- [Input records]
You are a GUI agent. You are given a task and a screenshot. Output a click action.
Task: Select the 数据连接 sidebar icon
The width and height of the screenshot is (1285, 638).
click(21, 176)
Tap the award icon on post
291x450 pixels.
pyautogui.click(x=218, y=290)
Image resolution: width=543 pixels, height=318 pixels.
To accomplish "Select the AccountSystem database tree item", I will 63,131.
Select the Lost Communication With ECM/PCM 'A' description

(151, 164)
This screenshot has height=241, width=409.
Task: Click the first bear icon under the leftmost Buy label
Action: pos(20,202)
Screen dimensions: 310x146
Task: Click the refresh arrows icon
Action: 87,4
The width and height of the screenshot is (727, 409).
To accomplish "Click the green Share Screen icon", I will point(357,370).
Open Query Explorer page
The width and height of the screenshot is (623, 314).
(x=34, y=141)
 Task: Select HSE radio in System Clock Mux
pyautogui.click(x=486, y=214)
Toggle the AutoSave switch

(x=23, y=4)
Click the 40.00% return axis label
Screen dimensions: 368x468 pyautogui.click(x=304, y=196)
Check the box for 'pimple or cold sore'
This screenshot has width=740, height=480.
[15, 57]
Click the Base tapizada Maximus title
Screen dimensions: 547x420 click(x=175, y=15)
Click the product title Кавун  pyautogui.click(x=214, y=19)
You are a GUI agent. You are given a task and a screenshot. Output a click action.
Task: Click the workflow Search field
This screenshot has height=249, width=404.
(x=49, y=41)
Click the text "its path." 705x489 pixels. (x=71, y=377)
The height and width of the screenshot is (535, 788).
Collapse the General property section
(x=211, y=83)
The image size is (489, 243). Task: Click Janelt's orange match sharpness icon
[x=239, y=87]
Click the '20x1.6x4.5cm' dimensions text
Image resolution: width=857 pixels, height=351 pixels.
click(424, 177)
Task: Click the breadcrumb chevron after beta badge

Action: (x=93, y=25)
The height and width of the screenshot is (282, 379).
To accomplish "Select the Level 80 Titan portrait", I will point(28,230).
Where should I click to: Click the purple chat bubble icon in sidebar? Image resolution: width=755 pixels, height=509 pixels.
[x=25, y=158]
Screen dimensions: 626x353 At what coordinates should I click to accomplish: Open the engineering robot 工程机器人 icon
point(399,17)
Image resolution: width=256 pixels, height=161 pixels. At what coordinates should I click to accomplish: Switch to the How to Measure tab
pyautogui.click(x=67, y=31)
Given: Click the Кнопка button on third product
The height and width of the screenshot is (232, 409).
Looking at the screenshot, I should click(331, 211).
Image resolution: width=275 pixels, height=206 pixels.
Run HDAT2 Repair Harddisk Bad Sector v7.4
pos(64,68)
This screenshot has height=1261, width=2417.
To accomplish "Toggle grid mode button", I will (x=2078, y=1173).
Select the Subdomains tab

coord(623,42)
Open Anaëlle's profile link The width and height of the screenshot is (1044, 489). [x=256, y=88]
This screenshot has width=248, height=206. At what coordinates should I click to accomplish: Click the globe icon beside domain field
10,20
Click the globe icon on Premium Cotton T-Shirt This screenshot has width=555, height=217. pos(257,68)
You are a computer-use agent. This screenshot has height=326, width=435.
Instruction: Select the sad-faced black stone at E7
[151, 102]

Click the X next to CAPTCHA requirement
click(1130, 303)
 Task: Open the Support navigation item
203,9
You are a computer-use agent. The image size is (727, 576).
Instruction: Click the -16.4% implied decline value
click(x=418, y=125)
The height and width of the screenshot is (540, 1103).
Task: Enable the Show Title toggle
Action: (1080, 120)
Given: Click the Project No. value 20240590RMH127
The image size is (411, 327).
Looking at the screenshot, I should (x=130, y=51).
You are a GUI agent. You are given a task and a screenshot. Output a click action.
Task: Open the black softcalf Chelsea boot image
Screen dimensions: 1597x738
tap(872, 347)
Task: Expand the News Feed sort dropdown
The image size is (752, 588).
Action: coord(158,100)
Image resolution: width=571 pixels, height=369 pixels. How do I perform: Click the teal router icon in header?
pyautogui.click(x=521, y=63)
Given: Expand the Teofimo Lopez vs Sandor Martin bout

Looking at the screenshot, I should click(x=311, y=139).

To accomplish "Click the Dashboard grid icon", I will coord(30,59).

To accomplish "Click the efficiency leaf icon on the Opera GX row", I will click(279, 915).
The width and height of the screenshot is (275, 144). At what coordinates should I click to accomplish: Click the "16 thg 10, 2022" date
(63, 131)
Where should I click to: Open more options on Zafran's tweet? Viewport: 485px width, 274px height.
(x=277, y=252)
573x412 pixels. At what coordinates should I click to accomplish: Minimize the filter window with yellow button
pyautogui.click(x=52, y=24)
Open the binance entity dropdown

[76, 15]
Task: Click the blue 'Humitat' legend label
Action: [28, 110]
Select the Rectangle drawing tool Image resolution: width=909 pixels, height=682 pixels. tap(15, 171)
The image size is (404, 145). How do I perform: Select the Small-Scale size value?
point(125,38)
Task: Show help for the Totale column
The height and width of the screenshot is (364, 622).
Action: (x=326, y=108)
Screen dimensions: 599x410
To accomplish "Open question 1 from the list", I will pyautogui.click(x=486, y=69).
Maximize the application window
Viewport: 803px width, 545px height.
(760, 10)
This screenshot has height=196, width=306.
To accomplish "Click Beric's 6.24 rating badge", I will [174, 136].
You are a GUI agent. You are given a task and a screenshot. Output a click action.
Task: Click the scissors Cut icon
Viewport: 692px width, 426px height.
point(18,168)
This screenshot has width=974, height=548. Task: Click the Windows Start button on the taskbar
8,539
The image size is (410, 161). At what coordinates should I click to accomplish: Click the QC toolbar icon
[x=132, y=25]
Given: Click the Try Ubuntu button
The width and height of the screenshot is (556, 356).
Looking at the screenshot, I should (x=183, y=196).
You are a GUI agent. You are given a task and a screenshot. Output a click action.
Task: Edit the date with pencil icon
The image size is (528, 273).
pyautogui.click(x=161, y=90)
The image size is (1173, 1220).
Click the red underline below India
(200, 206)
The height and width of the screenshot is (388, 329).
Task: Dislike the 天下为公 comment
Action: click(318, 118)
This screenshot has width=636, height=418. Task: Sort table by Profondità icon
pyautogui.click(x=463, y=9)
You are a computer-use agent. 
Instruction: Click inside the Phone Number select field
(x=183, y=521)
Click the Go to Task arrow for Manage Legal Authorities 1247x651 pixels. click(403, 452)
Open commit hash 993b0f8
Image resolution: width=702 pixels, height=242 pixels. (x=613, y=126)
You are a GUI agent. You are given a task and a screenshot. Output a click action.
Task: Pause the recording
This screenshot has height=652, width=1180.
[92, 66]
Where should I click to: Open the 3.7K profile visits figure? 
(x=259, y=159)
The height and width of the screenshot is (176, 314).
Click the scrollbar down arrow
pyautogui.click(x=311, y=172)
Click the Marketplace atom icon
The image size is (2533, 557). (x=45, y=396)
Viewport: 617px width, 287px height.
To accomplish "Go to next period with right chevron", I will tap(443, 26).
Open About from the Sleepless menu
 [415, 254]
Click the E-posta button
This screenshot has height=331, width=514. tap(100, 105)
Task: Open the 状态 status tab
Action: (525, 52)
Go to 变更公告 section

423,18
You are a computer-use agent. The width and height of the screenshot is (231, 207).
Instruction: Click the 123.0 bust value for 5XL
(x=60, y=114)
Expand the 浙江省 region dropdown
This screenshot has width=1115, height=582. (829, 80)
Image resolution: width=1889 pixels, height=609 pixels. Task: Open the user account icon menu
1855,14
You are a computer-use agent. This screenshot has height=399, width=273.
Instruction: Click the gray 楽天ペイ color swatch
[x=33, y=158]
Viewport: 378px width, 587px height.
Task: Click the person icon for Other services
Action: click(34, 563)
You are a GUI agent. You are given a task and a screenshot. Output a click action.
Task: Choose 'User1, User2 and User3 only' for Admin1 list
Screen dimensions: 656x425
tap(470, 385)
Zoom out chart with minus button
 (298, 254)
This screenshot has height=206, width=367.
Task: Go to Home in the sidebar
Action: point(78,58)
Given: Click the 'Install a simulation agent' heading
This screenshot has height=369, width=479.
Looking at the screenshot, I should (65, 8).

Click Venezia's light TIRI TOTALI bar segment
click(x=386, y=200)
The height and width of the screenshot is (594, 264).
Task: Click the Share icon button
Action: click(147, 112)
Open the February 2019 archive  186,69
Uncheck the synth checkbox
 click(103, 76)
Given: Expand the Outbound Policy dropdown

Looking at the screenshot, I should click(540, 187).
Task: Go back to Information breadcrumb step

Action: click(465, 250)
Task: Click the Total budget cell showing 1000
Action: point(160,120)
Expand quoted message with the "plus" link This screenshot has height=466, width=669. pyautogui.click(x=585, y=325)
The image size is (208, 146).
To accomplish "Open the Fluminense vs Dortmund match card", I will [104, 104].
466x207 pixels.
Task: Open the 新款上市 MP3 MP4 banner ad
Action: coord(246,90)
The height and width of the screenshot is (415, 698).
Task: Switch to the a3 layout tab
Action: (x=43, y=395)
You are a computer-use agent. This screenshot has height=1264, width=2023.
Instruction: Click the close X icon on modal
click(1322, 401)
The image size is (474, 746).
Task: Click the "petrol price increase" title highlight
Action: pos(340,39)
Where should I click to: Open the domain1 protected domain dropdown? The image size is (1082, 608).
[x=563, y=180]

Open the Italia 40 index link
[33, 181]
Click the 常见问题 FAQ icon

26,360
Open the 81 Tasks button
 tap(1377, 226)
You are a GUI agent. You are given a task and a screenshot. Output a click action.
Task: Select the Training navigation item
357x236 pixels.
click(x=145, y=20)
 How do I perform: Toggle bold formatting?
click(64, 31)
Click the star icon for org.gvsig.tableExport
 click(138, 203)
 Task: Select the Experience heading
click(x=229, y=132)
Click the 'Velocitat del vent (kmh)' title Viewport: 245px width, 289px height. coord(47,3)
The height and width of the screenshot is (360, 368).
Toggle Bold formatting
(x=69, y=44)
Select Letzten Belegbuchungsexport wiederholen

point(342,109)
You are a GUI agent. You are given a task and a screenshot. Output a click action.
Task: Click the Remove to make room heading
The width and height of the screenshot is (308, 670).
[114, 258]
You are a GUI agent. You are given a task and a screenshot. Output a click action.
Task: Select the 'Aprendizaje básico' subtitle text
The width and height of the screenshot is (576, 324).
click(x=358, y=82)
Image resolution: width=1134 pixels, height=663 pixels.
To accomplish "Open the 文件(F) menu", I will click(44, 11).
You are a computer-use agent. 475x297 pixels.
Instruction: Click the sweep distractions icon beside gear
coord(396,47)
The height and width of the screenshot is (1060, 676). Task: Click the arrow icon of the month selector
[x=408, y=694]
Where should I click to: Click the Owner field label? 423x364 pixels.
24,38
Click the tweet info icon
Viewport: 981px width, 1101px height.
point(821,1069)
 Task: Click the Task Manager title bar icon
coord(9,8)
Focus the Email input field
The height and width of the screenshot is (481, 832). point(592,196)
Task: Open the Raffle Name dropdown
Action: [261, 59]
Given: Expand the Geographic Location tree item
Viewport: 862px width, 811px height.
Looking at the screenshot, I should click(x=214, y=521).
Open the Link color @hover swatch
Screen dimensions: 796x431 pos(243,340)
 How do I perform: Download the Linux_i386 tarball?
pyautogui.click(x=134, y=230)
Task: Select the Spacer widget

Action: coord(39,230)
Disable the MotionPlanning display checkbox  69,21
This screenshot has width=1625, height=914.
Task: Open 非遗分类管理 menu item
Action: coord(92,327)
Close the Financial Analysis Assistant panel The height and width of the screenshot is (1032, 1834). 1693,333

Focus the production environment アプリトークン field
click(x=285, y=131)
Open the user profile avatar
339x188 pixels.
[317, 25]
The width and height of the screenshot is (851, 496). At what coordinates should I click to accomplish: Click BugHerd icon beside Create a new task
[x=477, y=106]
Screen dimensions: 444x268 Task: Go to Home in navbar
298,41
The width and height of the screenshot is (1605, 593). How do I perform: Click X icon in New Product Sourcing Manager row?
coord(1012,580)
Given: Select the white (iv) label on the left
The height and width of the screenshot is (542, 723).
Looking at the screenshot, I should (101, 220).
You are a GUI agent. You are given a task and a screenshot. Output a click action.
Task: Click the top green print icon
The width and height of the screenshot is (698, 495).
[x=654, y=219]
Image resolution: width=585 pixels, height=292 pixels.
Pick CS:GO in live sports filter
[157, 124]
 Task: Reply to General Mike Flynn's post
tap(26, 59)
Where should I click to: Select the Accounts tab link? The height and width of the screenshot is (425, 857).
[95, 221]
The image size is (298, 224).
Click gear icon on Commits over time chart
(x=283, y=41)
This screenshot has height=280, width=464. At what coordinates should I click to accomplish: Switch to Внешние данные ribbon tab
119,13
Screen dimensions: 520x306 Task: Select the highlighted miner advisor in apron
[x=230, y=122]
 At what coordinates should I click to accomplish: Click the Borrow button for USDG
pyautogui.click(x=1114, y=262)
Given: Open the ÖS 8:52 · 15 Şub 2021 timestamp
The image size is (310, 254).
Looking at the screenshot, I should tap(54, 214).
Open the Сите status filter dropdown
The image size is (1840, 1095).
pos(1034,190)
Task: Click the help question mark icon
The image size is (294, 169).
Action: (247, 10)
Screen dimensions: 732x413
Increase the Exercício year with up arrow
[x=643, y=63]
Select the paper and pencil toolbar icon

- [Task instructions]
The task calls for all lines in the entries that hold "help".

- [Result for this task]
Task: Show help for the Totale column
Task: Click the help question mark icon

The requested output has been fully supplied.